La nostra assenza nell’ultima seduta di consiglio comunale non è stata determinata da un senso di viltà

Nota dei consiglieri comunali Nicola Fratepietro, Giovanni Cirulli, Giuseppe Losito, Vincenzo Antolini, Mario Sinisi
Redazione 30 Ottobre 2009 notizie 969
La nostra assenza nell’ultima seduta di consiglio comunale non è stata determinata da un senso di viltà


Teniamo a precisare che la nostra assenza nell’ultima seduta di consiglio comunale non è stata determinata né da un senso di viltà, così come dichiarato dal Sindaco Zaccaro in Consiglio, in quanto non ci siamo mai sottratti nell’affrontare tutti gli argomenti di petto, a differenza di chi ha abusato dello strumento delle dimissioni, né da un atteggiamento contrario allo spostamento del mercato settimanale.
La nostra assenza è stata determinata da un senso di solidarietà verso uno dei sottoscritti, il collega Nicola Fratepietro, che in seguito a reiterate richieste di incontro, a tutt’oggi non è stato ancora ricevuto dal Sindaco Zaccaro. Viene spontaneo chiedersi che se un consigliere comunale di maggioranza non riesce ad avere udienza dal Sindaco, figuriamoci cosa succede ai cittadini.

In merito alla vicenda del mercato abbiamo espresso in varie sedi la necessità di adempiere allo spostamento, ma al contempo della necessità di individuare da subito e con procedure rapidissime una soluzione definitiva che possa accogliere in tempi certi i commercianti, senza creare eccessivi disagi ai residenti. Riteniamo che un tema così sensibile per l’economia locale non possa concludersi con questa soluzione “provvisoria” e comunque pasticciata, abbiamo formulato a tal proposito delle proposte operative che allo stato non sono state neanche valutate.

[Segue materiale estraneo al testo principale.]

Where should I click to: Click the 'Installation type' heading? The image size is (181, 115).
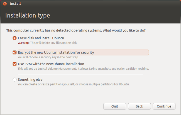pos(28,15)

Inoltre va opportunamente precisato che i sottoscritti non sono stati mai coinvolti preventivamente sull’ordinanza di spostamento così come formulata e adottata, reiterando ancora una volta un metodo che è stato portato avanti per quattro anni e mezzo, teso ad esautorare la politica a vantaggio degli organi “tecnici”, in troppe circostanze tanto per fare pochi esempi si pensi ai PIRP ed alla stessa progettazione della villa comunale.

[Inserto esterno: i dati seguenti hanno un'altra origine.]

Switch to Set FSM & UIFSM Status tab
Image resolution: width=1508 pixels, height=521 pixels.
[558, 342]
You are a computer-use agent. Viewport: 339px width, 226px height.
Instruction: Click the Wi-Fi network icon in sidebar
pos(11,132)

A tal proposito, apprendiamo dagli organi di stampa in questi giorni, dell’affidamento, ormai datato di alcuni anni, dell’incarico di progettare la “nuova villa” comunale ad uno studio tecnico, di cui fa parte un ex-assessore della prima giunta tecnica, tale affidamento è stato certamente inopportuno. Pare evidente, a questo punto, considerati i troppi incarichi affidati a troppi ex-assessori della cosiddetta giunta tecnica, che non siamo certo noi quelli che hanno inteso l’amministrazione come un ufficio di collocamento, così come affermato dal Sindaco nel motivare le sue dimissioni di luglio.

In chiusura, quindi, non possiamo che rimandare al mittente le accuse di viltà rivolteci.